# What you are asked to do
Reproduce verbatim the records from their beginning through the line that contains "What do you see at coordinates (1445, 75)", including that line.

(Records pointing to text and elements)
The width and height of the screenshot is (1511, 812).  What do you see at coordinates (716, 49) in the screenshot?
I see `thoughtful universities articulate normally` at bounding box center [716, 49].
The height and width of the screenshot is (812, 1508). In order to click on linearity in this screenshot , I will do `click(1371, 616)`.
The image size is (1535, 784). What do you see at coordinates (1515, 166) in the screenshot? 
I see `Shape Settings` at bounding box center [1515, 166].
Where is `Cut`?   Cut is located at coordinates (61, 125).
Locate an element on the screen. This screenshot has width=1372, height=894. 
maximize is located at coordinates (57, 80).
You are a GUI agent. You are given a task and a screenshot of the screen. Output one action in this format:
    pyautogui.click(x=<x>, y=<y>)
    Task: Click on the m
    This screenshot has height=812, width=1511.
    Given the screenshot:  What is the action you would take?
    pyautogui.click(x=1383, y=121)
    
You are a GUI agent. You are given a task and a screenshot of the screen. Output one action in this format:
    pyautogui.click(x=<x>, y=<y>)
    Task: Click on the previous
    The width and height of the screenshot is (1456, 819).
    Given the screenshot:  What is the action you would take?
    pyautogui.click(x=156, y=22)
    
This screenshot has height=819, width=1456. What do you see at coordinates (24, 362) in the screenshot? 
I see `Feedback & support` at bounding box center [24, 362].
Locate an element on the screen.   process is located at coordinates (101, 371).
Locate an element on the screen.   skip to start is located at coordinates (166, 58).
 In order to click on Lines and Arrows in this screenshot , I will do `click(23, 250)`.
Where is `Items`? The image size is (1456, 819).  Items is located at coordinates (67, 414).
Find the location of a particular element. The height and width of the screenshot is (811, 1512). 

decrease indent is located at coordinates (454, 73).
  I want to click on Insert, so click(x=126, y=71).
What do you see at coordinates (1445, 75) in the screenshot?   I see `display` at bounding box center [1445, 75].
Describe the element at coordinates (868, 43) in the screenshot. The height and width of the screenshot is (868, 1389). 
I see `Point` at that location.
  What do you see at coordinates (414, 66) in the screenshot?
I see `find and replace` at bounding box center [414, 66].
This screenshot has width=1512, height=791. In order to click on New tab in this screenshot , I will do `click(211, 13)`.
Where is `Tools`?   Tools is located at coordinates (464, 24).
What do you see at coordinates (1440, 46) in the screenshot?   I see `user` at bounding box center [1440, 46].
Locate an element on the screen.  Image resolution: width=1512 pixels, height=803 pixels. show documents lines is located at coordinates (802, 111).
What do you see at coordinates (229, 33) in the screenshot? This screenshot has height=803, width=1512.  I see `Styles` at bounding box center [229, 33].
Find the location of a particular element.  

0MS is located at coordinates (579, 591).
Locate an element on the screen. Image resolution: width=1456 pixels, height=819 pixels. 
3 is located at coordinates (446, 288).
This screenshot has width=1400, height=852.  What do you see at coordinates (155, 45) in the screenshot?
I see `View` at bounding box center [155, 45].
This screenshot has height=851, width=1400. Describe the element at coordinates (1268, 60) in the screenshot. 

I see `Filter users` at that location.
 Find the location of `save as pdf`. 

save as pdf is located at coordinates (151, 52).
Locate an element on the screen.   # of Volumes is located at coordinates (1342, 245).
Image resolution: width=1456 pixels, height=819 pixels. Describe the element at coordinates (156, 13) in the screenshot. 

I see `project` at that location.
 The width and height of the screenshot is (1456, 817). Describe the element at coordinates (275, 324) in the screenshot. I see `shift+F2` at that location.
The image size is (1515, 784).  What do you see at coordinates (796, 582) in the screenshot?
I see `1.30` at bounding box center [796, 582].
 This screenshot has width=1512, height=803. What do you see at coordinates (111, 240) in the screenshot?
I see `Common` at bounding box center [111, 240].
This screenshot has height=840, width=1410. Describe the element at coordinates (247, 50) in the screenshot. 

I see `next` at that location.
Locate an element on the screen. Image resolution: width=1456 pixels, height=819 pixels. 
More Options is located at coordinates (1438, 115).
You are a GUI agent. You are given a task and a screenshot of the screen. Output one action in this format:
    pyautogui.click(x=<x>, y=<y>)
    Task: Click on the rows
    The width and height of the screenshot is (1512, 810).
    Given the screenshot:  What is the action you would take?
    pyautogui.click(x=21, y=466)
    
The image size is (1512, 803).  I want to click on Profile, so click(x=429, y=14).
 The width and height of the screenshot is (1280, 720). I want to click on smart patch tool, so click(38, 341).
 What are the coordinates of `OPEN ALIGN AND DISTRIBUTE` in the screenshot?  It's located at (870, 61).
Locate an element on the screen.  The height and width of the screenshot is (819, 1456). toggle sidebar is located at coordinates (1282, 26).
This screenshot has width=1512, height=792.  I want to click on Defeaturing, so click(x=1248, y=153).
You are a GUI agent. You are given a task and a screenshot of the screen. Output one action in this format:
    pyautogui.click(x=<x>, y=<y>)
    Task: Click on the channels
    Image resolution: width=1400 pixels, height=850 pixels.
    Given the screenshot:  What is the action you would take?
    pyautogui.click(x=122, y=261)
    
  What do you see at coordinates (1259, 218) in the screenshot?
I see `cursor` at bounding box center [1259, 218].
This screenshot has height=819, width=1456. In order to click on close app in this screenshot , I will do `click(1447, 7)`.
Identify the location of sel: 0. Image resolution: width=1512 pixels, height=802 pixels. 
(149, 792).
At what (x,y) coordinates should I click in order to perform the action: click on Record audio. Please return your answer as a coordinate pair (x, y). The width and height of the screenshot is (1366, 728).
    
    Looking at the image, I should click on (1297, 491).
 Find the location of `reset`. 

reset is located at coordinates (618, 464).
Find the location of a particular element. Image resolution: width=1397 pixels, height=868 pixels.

# Exercise output
The width and height of the screenshot is (1511, 812).  What do you see at coordinates (716, 49) in the screenshot?
I see `thoughtful universities articulate normally` at bounding box center [716, 49].
The height and width of the screenshot is (812, 1508). In order to click on linearity in this screenshot , I will do `click(1371, 616)`.
The image size is (1535, 784). What do you see at coordinates (1515, 166) in the screenshot? 
I see `Shape Settings` at bounding box center [1515, 166].
Where is `Cut`?   Cut is located at coordinates (61, 125).
Locate an element on the screen. This screenshot has width=1372, height=894. 
maximize is located at coordinates (57, 80).
You are a GUI agent. You are given a task and a screenshot of the screen. Output one action in this format:
    pyautogui.click(x=<x>, y=<y>)
    Task: Click on the m
    This screenshot has height=812, width=1511.
    Given the screenshot:  What is the action you would take?
    pyautogui.click(x=1383, y=121)
    
You are a GUI agent. You are given a task and a screenshot of the screen. Output one action in this format:
    pyautogui.click(x=<x>, y=<y>)
    Task: Click on the previous
    The width and height of the screenshot is (1456, 819).
    Given the screenshot:  What is the action you would take?
    pyautogui.click(x=156, y=22)
    
This screenshot has height=819, width=1456. What do you see at coordinates (24, 362) in the screenshot? 
I see `Feedback & support` at bounding box center [24, 362].
Locate an element on the screen.   process is located at coordinates (101, 371).
Locate an element on the screen.   skip to start is located at coordinates (166, 58).
 In order to click on Lines and Arrows in this screenshot , I will do `click(23, 250)`.
Where is `Items`? The image size is (1456, 819).  Items is located at coordinates (67, 414).
Find the location of a particular element. The height and width of the screenshot is (811, 1512). 

decrease indent is located at coordinates (454, 73).
  I want to click on Insert, so click(x=126, y=71).
What do you see at coordinates (1445, 75) in the screenshot?   I see `display` at bounding box center [1445, 75].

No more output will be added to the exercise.